What the exercise asks: Give an exact reproduction of all the lines in the listing.

BEGIN Recorded data

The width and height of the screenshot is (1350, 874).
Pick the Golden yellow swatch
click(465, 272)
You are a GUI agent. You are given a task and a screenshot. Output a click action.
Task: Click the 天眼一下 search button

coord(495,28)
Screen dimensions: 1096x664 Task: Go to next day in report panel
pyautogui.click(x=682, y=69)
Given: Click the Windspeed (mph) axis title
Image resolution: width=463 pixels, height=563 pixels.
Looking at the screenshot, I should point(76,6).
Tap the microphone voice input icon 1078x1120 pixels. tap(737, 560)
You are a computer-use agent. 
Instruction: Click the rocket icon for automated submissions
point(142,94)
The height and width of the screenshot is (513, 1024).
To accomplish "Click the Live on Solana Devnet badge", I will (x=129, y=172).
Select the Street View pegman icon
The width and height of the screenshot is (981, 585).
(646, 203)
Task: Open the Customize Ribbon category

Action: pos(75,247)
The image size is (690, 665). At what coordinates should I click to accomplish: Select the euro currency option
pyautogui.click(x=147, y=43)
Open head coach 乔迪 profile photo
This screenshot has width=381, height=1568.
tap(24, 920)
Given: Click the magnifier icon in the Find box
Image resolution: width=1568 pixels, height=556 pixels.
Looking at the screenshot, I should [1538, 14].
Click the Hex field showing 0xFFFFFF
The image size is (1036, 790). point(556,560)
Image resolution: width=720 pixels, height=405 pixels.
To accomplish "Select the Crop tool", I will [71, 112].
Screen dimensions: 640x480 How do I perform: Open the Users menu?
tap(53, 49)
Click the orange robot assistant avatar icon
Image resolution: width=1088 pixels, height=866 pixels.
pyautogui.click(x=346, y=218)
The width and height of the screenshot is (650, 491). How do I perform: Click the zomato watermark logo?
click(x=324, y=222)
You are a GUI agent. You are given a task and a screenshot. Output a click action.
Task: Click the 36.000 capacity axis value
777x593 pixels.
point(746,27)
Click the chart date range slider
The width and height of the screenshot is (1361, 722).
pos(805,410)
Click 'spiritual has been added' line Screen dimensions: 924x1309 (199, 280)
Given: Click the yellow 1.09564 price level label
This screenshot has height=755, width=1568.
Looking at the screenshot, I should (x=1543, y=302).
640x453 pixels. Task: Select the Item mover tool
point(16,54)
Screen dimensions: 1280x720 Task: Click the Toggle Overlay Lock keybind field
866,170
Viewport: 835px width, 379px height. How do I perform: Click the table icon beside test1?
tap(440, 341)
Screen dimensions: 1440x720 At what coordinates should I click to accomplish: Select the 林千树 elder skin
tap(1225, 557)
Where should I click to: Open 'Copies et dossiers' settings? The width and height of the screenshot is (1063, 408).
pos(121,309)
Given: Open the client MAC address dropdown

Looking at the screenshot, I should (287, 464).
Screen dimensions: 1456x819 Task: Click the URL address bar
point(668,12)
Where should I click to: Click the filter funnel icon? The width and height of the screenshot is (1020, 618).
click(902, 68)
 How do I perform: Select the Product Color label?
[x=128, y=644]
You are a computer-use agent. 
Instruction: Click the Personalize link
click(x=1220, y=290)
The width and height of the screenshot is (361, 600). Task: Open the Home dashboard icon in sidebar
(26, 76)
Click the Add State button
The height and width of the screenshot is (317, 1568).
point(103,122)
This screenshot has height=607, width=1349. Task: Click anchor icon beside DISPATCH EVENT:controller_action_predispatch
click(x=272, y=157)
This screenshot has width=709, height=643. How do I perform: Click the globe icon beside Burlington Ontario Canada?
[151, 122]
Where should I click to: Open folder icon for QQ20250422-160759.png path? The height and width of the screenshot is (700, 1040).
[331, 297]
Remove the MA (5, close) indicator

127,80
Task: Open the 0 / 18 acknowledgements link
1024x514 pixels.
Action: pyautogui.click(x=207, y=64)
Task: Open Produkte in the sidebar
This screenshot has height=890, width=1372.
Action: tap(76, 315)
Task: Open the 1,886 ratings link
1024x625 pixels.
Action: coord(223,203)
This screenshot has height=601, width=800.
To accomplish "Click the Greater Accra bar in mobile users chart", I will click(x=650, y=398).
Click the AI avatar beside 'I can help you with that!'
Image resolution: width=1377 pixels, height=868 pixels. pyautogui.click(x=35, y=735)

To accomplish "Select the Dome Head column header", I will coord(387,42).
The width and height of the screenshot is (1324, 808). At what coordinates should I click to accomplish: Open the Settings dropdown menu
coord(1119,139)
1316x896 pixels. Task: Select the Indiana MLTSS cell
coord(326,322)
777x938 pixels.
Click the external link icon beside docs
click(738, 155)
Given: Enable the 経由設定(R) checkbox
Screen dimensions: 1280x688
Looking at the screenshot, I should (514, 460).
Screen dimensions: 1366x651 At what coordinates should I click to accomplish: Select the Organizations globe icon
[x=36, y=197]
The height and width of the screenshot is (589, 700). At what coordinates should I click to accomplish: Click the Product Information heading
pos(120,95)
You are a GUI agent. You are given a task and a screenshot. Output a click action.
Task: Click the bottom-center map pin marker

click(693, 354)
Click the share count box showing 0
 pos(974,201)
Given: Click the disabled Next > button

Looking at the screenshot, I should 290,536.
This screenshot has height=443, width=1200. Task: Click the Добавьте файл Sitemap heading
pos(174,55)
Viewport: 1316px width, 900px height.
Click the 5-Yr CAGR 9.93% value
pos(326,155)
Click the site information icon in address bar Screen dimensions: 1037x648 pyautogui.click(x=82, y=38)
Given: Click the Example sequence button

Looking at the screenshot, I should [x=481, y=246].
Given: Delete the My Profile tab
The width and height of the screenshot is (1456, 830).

END Recorded data

Exercise response:
The width and height of the screenshot is (1350, 874).
Pick the Golden yellow swatch
click(465, 272)
You are a GUI agent. You are given a task and a screenshot. Output a click action.
Task: Click the 天眼一下 search button

coord(495,28)
Screen dimensions: 1096x664 Task: Go to next day in report panel
pyautogui.click(x=682, y=69)
Given: Click the Windspeed (mph) axis title
Image resolution: width=463 pixels, height=563 pixels.
Looking at the screenshot, I should point(76,6).
Tap the microphone voice input icon 1078x1120 pixels. tap(737, 560)
You are a computer-use agent. 
Instruction: Click the rocket icon for automated submissions
point(142,94)
The height and width of the screenshot is (513, 1024).
To accomplish "Click the Live on Solana Devnet badge", I will (x=129, y=172).
Select the Street View pegman icon
The width and height of the screenshot is (981, 585).
(646, 203)
Task: Open the Customize Ribbon category

Action: pos(75,247)
The image size is (690, 665). At what coordinates should I click to accomplish: Select the euro currency option
pyautogui.click(x=147, y=43)
Open head coach 乔迪 profile photo
This screenshot has width=381, height=1568.
tap(24, 920)
Given: Click the magnifier icon in the Find box
Image resolution: width=1568 pixels, height=556 pixels.
Looking at the screenshot, I should [1538, 14].
Click the Hex field showing 0xFFFFFF
The image size is (1036, 790). point(556,560)
Image resolution: width=720 pixels, height=405 pixels.
To accomplish "Select the Crop tool", I will [71, 112].
Screen dimensions: 640x480 How do I perform: Open the Users menu?
tap(53, 49)
Click the orange robot assistant avatar icon
Image resolution: width=1088 pixels, height=866 pixels.
pyautogui.click(x=346, y=218)
The width and height of the screenshot is (650, 491). How do I perform: Click the zomato watermark logo?
click(x=324, y=222)
You are a GUI agent. You are given a task and a screenshot. Output a click action.
Task: Click the 36.000 capacity axis value
777x593 pixels.
point(746,27)
Click the chart date range slider
The width and height of the screenshot is (1361, 722).
pos(805,410)
Click 'spiritual has been added' line Screen dimensions: 924x1309 (199, 280)
Given: Click the yellow 1.09564 price level label
This screenshot has height=755, width=1568.
Looking at the screenshot, I should (x=1543, y=302).
640x453 pixels. Task: Select the Item mover tool
point(16,54)
Screen dimensions: 1280x720 Task: Click the Toggle Overlay Lock keybind field
866,170
Viewport: 835px width, 379px height. How do I perform: Click the table icon beside test1?
tap(440, 341)
Screen dimensions: 1440x720 At what coordinates should I click to accomplish: Select the 林千树 elder skin
tap(1225, 557)
Where should I click to: Open 'Copies et dossiers' settings? The width and height of the screenshot is (1063, 408).
pos(121,309)
Given: Open the client MAC address dropdown

Looking at the screenshot, I should (287, 464).
Screen dimensions: 1456x819 Task: Click the URL address bar
point(668,12)
Where should I click to: Click the filter funnel icon? The width and height of the screenshot is (1020, 618).
click(902, 68)
 How do I perform: Select the Product Color label?
[x=128, y=644]
You are a computer-use agent. 
Instruction: Click the Personalize link
click(x=1220, y=290)
The width and height of the screenshot is (361, 600). Task: Open the Home dashboard icon in sidebar
(26, 76)
Click the Add State button
The height and width of the screenshot is (317, 1568).
point(103,122)
This screenshot has height=607, width=1349. Task: Click anchor icon beside DISPATCH EVENT:controller_action_predispatch
click(x=272, y=157)
This screenshot has width=709, height=643. How do I perform: Click the globe icon beside Burlington Ontario Canada?
[151, 122]
Where should I click to: Open folder icon for QQ20250422-160759.png path? The height and width of the screenshot is (700, 1040).
[331, 297]
Remove the MA (5, close) indicator

127,80
Task: Open the 0 / 18 acknowledgements link
1024x514 pixels.
Action: pyautogui.click(x=207, y=64)
Task: Open Produkte in the sidebar
This screenshot has height=890, width=1372.
Action: tap(76, 315)
Task: Open the 1,886 ratings link
1024x625 pixels.
Action: coord(223,203)
This screenshot has height=601, width=800.
To accomplish "Click the Greater Accra bar in mobile users chart", I will click(x=650, y=398).
Click the AI avatar beside 'I can help you with that!'
Image resolution: width=1377 pixels, height=868 pixels. pyautogui.click(x=35, y=735)

To accomplish "Select the Dome Head column header", I will coord(387,42).
The width and height of the screenshot is (1324, 808). At what coordinates should I click to accomplish: Open the Settings dropdown menu
coord(1119,139)
1316x896 pixels. Task: Select the Indiana MLTSS cell
coord(326,322)
777x938 pixels.
Click the external link icon beside docs
click(738, 155)
Given: Enable the 経由設定(R) checkbox
Screen dimensions: 1280x688
Looking at the screenshot, I should (514, 460).
Screen dimensions: 1366x651 At what coordinates should I click to accomplish: Select the Organizations globe icon
[x=36, y=197]
The height and width of the screenshot is (589, 700). At what coordinates should I click to accomplish: Click the Product Information heading
pos(120,95)
You are a GUI agent. You are given a task and a screenshot. Output a click action.
Task: Click the bottom-center map pin marker

click(693, 354)
Click the share count box showing 0
 pos(974,201)
Given: Click the disabled Next > button

Looking at the screenshot, I should 290,536.
This screenshot has height=443, width=1200. Task: Click the Добавьте файл Sitemap heading
pos(174,55)
Viewport: 1316px width, 900px height.
Click the 5-Yr CAGR 9.93% value
pos(326,155)
Click the site information icon in address bar Screen dimensions: 1037x648 pyautogui.click(x=82, y=38)
Given: Click the Example sequence button

Looking at the screenshot, I should [x=481, y=246].
Given: Delete the My Profile tab
The width and height of the screenshot is (1456, 830).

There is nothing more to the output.